• [Problem]: Check each line below for the word "menu", and copy those that have it.

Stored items

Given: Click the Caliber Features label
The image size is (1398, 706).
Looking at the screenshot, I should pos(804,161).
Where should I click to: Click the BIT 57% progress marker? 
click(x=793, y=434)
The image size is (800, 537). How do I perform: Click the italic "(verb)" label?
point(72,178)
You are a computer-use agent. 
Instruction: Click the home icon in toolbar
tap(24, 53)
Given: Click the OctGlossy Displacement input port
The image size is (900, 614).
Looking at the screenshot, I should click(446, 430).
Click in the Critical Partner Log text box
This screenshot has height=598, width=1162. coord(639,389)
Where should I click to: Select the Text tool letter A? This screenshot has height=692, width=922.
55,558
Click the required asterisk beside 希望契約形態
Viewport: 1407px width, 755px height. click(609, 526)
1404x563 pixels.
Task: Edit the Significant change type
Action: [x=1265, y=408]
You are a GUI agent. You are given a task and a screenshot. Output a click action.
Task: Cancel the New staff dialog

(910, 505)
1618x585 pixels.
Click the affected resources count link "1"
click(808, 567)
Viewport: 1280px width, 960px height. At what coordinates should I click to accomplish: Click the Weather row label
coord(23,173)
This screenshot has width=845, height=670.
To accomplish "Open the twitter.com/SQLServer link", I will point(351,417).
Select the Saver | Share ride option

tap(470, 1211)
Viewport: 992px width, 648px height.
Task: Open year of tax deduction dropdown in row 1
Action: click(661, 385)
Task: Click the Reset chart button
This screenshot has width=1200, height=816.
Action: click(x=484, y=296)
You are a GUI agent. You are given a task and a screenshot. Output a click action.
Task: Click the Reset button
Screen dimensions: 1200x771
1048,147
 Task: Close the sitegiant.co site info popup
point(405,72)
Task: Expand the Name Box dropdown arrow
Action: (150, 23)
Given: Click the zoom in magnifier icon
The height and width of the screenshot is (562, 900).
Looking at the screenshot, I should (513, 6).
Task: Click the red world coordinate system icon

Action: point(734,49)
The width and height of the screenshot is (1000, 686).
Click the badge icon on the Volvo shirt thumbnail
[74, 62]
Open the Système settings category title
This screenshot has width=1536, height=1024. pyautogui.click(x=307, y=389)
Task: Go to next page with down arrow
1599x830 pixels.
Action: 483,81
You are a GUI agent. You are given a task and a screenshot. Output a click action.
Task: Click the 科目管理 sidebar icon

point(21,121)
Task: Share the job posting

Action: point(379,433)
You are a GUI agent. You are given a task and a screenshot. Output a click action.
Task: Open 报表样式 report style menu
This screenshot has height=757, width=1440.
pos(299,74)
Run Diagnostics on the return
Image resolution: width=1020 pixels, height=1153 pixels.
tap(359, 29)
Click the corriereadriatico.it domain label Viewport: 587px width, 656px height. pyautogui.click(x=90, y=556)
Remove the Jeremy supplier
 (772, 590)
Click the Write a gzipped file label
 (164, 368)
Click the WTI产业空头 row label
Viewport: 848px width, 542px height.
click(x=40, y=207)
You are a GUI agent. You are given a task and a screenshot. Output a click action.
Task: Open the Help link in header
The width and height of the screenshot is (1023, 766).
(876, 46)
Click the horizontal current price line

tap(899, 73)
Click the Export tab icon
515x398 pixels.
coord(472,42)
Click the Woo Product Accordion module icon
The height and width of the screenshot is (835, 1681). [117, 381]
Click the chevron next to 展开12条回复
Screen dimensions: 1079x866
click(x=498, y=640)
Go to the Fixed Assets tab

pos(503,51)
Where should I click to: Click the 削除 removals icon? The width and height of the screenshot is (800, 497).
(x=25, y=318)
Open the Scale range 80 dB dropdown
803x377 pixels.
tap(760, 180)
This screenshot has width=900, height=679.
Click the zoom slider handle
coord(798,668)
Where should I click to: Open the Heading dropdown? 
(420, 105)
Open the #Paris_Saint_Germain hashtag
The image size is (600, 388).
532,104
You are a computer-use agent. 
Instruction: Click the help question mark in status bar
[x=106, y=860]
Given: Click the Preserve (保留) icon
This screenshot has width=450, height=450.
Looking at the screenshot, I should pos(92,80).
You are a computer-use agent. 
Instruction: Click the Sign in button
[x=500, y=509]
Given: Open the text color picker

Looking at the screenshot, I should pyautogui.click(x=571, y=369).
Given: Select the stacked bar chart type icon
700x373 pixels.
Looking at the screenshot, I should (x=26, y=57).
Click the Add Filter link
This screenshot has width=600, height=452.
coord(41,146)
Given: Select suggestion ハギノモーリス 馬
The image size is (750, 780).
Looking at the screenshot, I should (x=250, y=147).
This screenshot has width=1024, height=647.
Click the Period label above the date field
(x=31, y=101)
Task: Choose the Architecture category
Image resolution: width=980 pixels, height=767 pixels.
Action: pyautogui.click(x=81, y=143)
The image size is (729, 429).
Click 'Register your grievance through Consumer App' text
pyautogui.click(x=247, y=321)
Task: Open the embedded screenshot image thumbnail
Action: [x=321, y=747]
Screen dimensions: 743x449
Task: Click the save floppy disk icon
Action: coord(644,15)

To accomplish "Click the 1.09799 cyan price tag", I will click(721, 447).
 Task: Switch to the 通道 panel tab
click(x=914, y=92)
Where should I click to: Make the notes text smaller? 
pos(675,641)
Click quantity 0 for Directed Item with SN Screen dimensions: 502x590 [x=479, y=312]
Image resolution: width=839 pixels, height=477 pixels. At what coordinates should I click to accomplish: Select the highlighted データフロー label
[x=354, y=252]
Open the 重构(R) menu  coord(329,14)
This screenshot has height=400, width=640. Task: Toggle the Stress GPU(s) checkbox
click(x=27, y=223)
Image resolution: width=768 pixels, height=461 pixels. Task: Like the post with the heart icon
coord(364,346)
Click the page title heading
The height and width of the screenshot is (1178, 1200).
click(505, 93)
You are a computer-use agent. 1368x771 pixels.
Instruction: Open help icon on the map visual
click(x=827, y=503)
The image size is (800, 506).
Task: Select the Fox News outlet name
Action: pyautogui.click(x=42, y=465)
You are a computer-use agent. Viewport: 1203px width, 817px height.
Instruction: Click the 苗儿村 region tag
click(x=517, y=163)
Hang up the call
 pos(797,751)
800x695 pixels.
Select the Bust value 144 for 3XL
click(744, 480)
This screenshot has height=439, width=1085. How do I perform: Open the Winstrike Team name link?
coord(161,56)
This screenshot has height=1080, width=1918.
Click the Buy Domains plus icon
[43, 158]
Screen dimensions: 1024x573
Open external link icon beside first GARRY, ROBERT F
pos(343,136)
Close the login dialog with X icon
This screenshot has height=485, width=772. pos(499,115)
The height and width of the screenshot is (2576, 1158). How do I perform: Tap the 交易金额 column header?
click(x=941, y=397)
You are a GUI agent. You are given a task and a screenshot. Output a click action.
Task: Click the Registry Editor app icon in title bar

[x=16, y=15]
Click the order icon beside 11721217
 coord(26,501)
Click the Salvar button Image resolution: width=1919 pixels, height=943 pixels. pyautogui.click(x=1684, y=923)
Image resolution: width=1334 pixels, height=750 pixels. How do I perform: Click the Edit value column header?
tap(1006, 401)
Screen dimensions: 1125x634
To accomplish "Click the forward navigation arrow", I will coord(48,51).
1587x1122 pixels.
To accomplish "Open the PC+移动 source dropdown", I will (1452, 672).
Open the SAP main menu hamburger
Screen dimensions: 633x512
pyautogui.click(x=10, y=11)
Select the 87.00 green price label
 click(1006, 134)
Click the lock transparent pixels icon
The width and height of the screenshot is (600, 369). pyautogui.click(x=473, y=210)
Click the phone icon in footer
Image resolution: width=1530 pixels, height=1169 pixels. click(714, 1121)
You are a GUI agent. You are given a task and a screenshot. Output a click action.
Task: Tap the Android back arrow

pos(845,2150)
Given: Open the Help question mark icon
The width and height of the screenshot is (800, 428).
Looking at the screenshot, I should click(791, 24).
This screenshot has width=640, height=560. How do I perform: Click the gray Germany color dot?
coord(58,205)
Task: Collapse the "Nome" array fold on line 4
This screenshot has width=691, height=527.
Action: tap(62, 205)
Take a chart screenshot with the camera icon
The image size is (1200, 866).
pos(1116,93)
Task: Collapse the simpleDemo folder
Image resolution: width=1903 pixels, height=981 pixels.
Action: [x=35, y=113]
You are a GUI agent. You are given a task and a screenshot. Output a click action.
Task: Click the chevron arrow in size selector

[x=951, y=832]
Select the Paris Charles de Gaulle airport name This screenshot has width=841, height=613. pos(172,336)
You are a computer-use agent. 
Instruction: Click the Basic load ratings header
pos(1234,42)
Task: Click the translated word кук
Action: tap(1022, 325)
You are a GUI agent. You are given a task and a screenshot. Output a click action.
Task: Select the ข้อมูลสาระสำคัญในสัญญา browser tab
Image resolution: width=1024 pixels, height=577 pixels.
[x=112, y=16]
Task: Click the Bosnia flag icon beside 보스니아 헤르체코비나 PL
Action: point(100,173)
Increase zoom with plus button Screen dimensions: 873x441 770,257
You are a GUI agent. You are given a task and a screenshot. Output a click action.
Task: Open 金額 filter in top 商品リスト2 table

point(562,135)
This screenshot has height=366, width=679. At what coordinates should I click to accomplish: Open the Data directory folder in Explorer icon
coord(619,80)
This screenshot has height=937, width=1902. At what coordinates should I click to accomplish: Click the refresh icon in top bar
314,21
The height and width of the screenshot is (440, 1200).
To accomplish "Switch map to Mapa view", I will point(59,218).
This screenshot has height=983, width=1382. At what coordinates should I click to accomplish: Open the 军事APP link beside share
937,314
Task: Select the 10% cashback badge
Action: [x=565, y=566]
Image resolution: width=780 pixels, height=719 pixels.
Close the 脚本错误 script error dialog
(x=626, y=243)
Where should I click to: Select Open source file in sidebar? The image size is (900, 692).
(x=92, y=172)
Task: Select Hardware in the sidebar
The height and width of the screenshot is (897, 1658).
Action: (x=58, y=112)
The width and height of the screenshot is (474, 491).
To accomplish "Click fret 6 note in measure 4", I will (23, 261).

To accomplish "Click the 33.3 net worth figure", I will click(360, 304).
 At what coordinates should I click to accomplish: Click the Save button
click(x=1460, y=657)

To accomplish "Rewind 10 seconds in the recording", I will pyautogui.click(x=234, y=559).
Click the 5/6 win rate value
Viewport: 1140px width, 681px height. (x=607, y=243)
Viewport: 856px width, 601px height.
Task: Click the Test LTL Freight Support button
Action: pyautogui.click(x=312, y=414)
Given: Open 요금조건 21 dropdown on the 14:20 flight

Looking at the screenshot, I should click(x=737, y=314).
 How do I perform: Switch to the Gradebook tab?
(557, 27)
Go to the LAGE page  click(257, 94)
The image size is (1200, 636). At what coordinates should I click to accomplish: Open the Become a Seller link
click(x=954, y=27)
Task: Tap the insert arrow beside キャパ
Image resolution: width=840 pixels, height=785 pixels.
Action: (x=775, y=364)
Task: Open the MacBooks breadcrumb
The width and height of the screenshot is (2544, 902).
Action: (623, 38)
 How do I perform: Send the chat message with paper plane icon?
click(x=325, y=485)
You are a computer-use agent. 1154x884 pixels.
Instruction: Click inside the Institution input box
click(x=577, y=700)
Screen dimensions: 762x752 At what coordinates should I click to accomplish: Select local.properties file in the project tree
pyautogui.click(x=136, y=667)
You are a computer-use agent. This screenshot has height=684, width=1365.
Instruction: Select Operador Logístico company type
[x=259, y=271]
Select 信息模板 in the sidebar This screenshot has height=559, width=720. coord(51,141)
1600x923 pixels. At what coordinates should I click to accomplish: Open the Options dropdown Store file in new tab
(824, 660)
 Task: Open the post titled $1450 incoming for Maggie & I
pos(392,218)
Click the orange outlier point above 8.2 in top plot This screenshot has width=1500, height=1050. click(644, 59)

• [Solution]:
Task: Open 报表样式 report style menu
Open the 重构(R) menu  coord(329,14)
Open the SAP main menu hamburger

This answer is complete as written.